By Industrial Distribution Staff -- Industrial Distribution, 11/1/1999

With many original equipment manufacturers rebounding from down cycles, distributors of OEM components and parts see activity picking up.

Equipment manufacturers in industries such as semiconductors, agricultural equipment, and energy continue to be flat. Yet distributors who supply OEMs in sectors like automotive, pharmaceuticals and finished goods packaging report an increase in business this fall. Factory automation products that require assemblies of fluid power components are among the ripe opportunities for 2000.

"This year we will probably be off about 10 percent from last year, but I'd anticipate for 2000 a 20 to 25 percent increase over this year based on the proposal activity," says Carl Floody, president of R.R. Floody Co. in Rockford, Ill. Floody distributes fluid power and motion control products in the Midwest and is also a manufacturer's representative.

He says customers such as large machine tool makers that supply automakers are busy again. "That seems to be where the bulk of their business is," says Floody. "We see a strong trend there and expect that to continue for quite a while."

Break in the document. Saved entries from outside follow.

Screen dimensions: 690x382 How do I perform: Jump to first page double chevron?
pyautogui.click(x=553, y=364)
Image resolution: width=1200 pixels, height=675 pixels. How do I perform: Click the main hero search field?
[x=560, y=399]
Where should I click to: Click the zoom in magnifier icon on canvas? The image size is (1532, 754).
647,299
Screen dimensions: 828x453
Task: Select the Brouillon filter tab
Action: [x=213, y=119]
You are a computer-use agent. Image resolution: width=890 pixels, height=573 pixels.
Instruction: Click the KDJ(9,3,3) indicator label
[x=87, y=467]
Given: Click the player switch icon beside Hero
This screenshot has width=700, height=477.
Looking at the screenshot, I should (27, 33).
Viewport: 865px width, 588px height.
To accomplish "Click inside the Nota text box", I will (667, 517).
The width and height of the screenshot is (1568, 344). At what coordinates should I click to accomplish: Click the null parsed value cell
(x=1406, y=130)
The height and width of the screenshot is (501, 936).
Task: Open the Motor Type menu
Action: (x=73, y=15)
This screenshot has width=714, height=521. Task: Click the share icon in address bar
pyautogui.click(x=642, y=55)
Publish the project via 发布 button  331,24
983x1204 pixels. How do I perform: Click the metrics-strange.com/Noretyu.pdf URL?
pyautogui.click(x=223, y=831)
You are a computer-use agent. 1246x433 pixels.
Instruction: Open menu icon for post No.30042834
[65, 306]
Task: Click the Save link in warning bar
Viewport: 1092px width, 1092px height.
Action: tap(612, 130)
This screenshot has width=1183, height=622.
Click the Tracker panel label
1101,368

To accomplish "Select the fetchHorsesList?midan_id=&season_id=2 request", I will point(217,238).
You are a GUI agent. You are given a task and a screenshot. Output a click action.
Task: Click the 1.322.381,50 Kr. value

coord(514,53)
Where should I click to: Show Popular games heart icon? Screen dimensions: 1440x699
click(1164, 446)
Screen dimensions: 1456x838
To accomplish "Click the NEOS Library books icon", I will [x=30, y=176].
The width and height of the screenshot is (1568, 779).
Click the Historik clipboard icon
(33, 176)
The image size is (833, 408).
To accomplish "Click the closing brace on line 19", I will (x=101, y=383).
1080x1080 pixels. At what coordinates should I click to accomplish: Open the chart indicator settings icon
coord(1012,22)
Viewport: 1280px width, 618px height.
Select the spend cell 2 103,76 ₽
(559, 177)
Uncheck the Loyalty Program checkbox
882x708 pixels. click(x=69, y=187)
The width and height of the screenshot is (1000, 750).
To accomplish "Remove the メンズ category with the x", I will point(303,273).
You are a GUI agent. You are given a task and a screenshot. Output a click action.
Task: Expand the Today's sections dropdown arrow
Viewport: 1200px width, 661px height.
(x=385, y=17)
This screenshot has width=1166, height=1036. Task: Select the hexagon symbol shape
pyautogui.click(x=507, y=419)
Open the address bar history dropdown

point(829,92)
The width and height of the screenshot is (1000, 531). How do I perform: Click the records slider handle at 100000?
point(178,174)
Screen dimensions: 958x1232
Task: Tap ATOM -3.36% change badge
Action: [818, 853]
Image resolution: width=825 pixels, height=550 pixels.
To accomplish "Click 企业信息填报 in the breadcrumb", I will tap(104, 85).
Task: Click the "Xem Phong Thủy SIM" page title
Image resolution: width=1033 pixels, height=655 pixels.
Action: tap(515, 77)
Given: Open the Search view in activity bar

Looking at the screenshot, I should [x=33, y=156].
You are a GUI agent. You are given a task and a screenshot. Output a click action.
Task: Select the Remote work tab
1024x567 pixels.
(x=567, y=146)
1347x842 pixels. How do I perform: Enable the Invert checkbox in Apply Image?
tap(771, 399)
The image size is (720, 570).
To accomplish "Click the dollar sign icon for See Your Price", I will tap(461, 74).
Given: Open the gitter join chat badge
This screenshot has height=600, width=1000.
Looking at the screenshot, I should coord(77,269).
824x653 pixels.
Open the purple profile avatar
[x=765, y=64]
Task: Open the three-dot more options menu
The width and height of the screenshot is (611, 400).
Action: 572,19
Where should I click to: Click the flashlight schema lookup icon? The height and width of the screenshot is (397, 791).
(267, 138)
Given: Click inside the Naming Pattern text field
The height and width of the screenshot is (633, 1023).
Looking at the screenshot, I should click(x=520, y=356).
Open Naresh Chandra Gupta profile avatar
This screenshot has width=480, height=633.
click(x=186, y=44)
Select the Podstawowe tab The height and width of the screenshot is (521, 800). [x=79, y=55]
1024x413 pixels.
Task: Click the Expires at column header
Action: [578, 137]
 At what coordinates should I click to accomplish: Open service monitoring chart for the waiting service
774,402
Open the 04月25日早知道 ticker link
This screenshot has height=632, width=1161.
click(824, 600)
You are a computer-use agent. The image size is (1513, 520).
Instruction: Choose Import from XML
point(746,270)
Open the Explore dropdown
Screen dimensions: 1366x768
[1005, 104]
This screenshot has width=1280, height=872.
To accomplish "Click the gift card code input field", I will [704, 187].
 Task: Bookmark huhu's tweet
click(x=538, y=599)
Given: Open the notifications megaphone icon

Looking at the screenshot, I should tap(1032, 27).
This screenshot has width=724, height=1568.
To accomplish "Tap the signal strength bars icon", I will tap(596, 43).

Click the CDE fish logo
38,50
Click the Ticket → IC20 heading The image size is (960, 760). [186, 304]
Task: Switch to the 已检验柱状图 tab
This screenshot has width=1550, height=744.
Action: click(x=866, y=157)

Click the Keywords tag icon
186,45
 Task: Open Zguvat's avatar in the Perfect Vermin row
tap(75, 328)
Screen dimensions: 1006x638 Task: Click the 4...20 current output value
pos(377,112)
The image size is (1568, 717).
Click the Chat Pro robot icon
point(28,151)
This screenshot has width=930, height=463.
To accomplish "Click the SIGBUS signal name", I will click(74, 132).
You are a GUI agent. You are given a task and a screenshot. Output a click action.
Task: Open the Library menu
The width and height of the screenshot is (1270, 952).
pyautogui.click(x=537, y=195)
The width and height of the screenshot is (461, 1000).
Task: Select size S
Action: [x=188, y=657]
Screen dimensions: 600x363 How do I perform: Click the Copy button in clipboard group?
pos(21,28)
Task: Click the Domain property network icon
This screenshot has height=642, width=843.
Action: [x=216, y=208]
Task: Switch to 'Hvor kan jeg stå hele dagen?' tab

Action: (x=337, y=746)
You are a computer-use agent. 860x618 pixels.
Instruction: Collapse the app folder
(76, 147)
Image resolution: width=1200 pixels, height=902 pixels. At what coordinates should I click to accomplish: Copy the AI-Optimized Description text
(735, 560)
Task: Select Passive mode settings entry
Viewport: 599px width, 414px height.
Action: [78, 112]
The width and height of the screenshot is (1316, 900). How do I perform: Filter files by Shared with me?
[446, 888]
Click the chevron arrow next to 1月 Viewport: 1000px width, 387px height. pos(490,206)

Greg Pfleger, executive vice president of Shingle & Gibb Co. in Moorestown, N.J., says customers that make equipment for the corrugated and finished goods packaging industry bounced back this year. Improvements in the Asian economies helped trigger that, he says.

"In our region, the mid-Atlantic, we're still up double digits in gross margins," he says. "We're heavily tied into the corrugating industry. Six months ago it was in the dumper and today they're coming out of it ... we're seeing these guys with incoming orders and backlog.

"We also see a lot of automation projects going on, people looking at particular sections of plants and machinery to do things faster," says Pfleger. "For our OEMs a lot of times each product is a new one, it requires research and development to [new systems] on the production floor. The factory automation guys have been busy through the whole [Asian] thing ... that didn't affect them as much."

OEMs continue to require distributors to provide more services like engineering and technical support, which they once did in-house, Pfleger and others say.

"Often we're engineering for them, providing a solution guaranteed and after-the-sale support," says Pfleger. "It may need programming, startup and wiring."

In another case, R.L. Miller, Inc., a fluid power house in Bethel Park, Pa. is doing more kitting of parts for customers. This winter the firm will begin assembling hoses and fittings, cut to specifications and packaged, for an air compressor manufacturer.

Miller president Mark Lewis says it's been a tough year for key OEM customers that make machinery for the mining and steel-related industries. However, he says pneumatics components are growing well, and cites a startup company that uses pneumatic actuators to run automated hospital pharmacies as a solid prospect.

"Our business isn't hitting the tremendous growth I'd like to see but I remain an optimist always," says Lewis.

Michael Turnball, chairman of Purchased Parts Group, Inc. in Nashville, Tenn., which provides inventory management programs for OEM assembly lines, sees outsourcing as the main trend. "We believe all they [manufacturers] want to do is final assembly and marketing, and they want to outsource all the steps in between."